=== Work instructions ===
When a line in the entries contains the word "نوحہ", copy that line in full.

Content starts

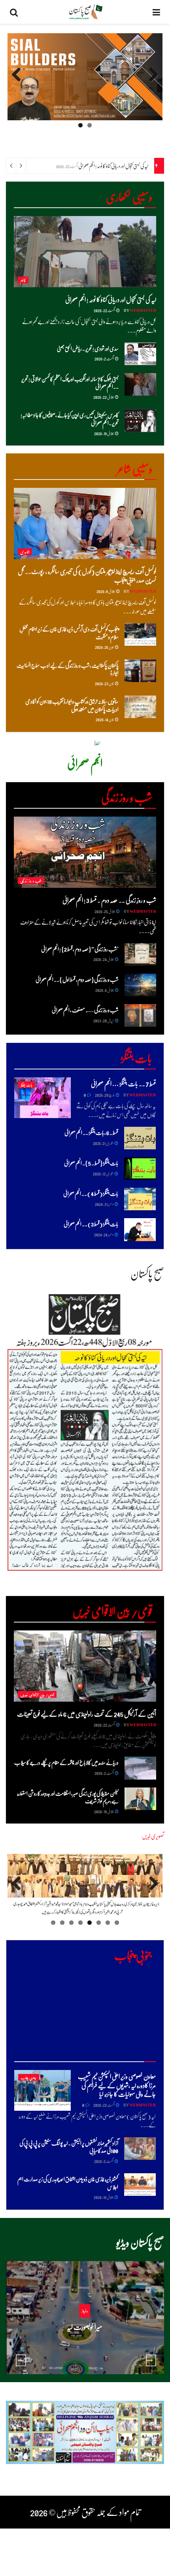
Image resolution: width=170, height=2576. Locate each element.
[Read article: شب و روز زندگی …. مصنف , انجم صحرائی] (140, 1015)
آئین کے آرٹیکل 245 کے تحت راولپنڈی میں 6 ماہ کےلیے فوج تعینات (86, 1713)
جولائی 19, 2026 (104, 433)
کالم (23, 280)
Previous (151, 82)
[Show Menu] (156, 12)
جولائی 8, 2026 (105, 591)
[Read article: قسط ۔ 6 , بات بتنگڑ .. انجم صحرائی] (140, 1138)
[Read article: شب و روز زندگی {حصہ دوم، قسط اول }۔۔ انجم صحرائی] (140, 985)
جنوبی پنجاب (29, 2077)
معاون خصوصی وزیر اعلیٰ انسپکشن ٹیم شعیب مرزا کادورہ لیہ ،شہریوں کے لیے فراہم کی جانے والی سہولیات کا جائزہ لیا (117, 2085)
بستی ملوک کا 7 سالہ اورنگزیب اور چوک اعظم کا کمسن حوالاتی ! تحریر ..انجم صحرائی (70, 382)
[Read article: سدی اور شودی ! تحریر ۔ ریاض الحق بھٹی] (140, 354)
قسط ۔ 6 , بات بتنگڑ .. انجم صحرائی (91, 1132)
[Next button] (151, 2360)
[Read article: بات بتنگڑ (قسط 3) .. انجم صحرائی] (140, 1229)
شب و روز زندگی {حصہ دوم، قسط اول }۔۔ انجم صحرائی (77, 979)
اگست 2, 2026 (104, 358)
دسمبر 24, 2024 (104, 1234)
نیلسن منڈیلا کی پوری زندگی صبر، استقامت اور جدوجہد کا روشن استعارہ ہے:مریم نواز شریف (68, 1797)
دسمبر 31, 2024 (104, 1204)
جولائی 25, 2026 (104, 911)
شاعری (25, 551)
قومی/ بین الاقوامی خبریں (37, 1694)
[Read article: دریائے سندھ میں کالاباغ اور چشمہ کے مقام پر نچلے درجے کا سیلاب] (140, 1768)
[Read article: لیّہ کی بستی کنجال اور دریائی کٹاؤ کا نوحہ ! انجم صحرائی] (85, 251)
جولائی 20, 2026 (82, 2342)
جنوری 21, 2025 (103, 1143)
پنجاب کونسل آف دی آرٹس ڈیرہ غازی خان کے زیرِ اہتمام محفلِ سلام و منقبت (69, 632)
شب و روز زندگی (31, 880)
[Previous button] (21, 2360)
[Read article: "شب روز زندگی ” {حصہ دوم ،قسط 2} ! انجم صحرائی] (140, 954)
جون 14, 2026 (105, 719)
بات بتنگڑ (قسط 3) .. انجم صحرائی (91, 1223)
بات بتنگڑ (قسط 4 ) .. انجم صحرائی (90, 1193)
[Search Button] (14, 12)
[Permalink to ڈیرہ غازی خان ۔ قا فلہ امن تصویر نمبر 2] (85, 1886)
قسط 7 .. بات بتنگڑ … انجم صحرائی (123, 1083)
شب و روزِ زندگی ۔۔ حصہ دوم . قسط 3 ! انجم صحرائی (109, 900)
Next (16, 82)
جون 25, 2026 (104, 647)
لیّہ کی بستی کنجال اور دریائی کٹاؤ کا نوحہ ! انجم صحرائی (113, 165)
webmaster (143, 310)
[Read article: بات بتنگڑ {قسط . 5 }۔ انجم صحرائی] (140, 1168)
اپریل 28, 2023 (103, 1020)
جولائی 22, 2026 (103, 397)
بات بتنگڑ (26, 1084)
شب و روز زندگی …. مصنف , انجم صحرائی (85, 1009)
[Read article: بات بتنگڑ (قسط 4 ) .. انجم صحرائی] (140, 1199)
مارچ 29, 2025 (105, 1094)
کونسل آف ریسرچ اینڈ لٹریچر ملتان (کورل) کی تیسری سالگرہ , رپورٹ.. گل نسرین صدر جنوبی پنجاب (87, 575)
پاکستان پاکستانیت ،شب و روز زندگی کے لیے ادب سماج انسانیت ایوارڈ (68, 669)
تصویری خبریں (153, 1835)
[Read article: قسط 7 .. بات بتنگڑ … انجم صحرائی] (42, 1097)
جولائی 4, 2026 (104, 990)
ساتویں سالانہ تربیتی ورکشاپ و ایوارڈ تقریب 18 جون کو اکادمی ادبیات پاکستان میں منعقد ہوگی (72, 705)
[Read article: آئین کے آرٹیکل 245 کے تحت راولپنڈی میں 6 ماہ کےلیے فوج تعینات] (85, 1666)
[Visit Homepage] (85, 12)
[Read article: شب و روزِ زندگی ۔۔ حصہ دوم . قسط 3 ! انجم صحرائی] (85, 852)
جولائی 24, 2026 (103, 959)
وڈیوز (84, 2310)
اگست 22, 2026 (104, 310)
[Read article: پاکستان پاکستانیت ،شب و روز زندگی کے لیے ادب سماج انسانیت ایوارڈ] (140, 671)
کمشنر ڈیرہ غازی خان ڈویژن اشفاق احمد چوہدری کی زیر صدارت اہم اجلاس (67, 2182)
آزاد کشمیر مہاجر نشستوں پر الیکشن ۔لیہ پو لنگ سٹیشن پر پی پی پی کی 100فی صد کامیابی (68, 2146)
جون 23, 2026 (104, 683)
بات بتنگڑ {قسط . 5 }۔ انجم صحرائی (91, 1163)
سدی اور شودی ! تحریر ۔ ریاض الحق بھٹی (88, 348)
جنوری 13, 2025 (103, 1173)
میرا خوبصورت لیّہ (84, 2326)
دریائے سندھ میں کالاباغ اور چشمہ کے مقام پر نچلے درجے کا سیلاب (66, 1762)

Content ends

=== Output of the exercise ===
[Read article: لیّہ کی بستی کنجال اور دریائی کٹاؤ کا نوحہ ! انجم صحرائی] (85, 251)
لیّہ کی بستی کنجال اور دریائی کٹاؤ کا نوحہ ! انجم صحرائی (113, 165)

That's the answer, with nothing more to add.